The classic IO monad does something like this internally in Haskell, and I think the pattern is commonly used for other problems.
I’m interested in helping with the inlining issue if you’d like to provide more information.
Edit: I should probably leave a general note on this issue. The approach of define-inline is that it’s a macro, not normal inlining done by the compiler, while begin-encourage-inline attaches a 'compiler-hint:cross-module-inline syntax property that, well, encourages inlining. In particular, higher-order use isn’t inlined by define-inline (it expands to a variable reference in this case), while there can be more things done by the compiler. This is likely what is causing the issue, because Qi is probably relying on the higher-order usage? I would suggest just simply use begin-encourage-inline and let the compiler figure out the optimization.
This commit is the context. If you clone the repo locally (you may find Getting Started helpful) and run:
$ make profile-competitive
The filter-map and filter-map (large list) benchmarks shows the most improvement with bothbegin-encourage-inline and define-inline, but as I recall, if we remove either of those, it gets noticeably slower.
So onlybegin-encourage-inline doesn’t work well because the inlining very easily exceeds schemify’s fuel (which governs cross-module inlining), I guess. Actually, in such cases, I think a more aggressive define-inline form (in the sense that it also inlines variable-reference case) will be useful. This may be a good addition to define-inline itself. (And it also doesn’t handle case-lambda, right? So it’s another thing that can be done.)

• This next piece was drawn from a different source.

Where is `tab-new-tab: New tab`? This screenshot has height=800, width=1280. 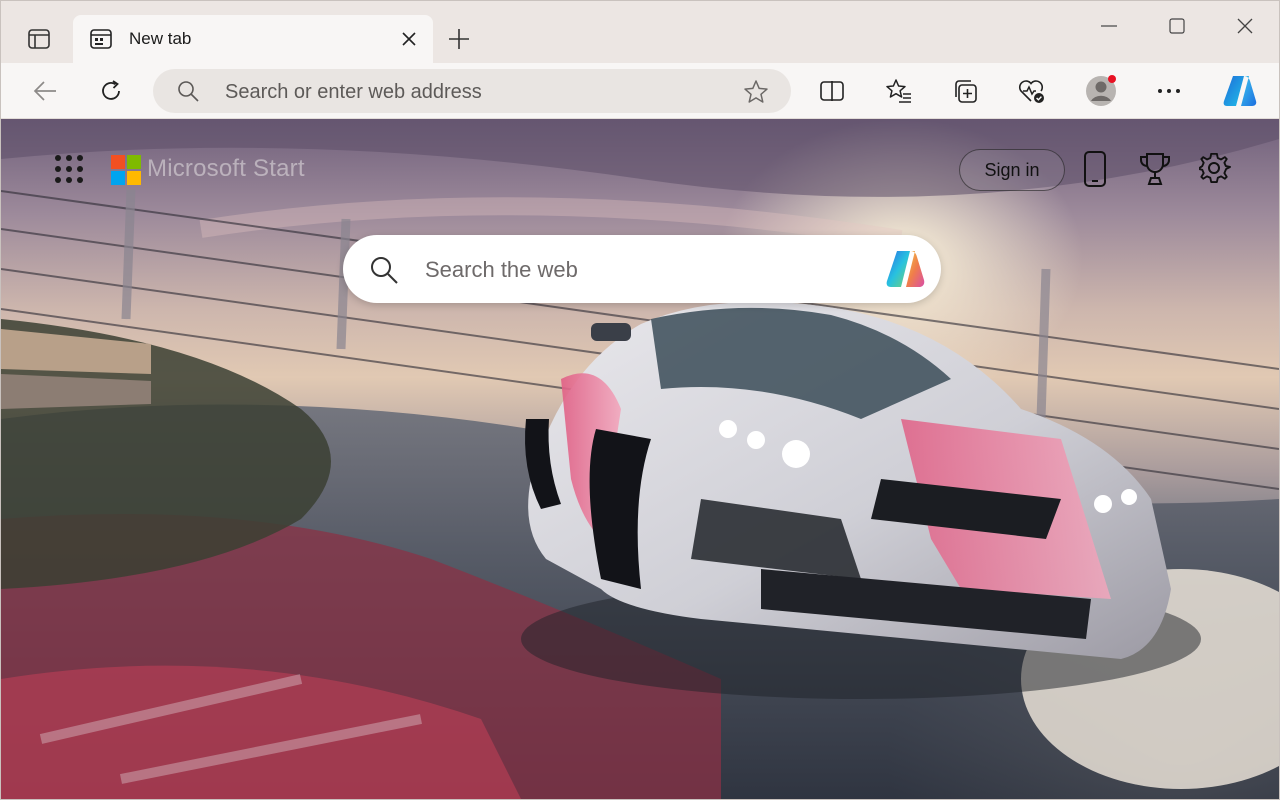
tab-new-tab: New tab is located at coordinates (253, 39).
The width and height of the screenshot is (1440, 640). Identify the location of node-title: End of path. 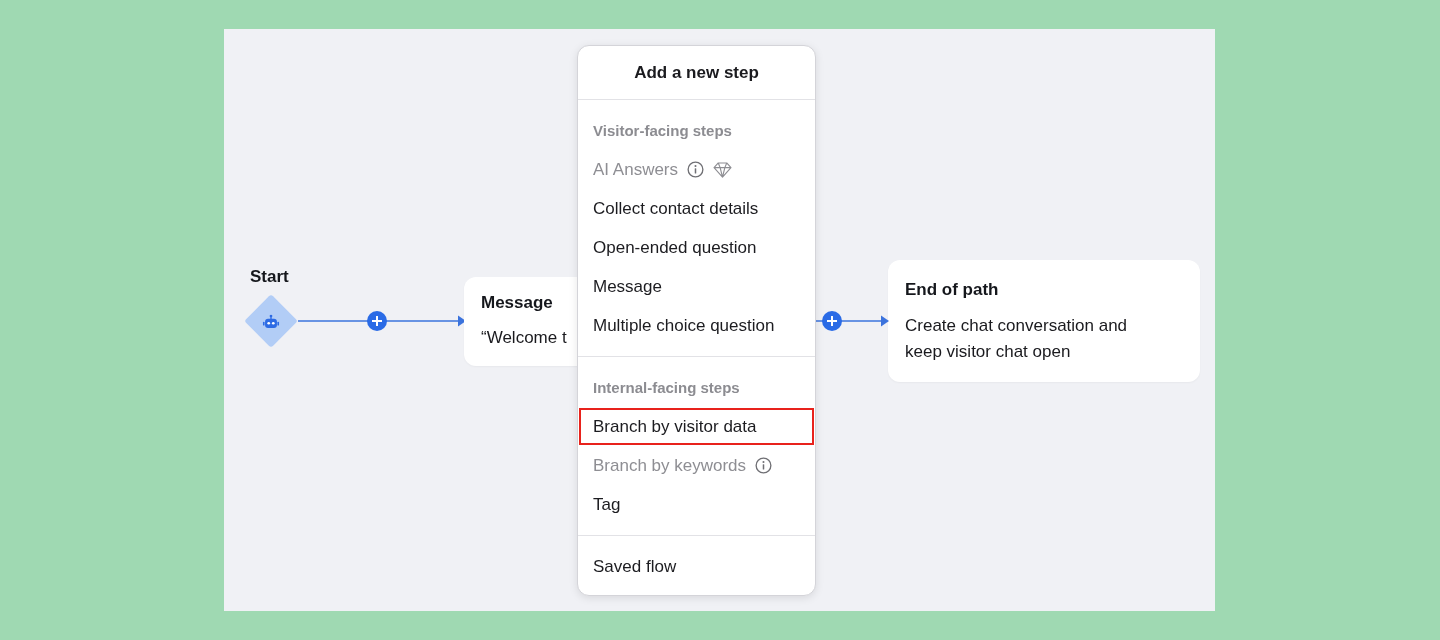
(952, 290).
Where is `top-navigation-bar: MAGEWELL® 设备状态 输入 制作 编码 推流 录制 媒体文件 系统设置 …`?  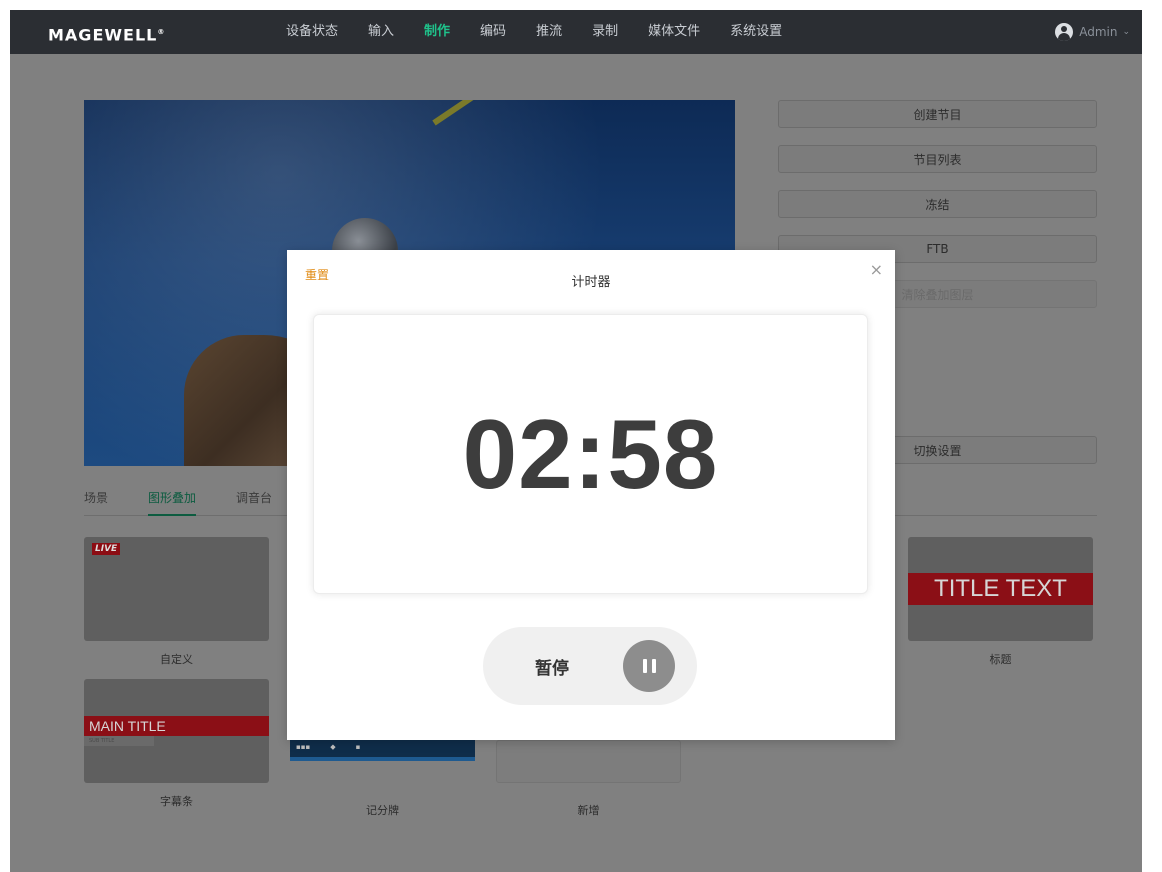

Highlights (some of these issues affect compilers in general and aren't specific to Qi):
we continued discussing good ways to test a compiler (still iterating there -- please join next week if you're interested)
how to report good error messages in terms of the source code (rather than the target code)?
how to deal with a combinatorial explosion in match patterns in deforesting "fine grained" argument templates like (~> (range _ _ 10) (filter odd? _) (map sqr _))?
can we simpify match patterns by reducing inferred syntax properties like "chirality" (i.e. left- or right-threading) to an explicit use of a core language?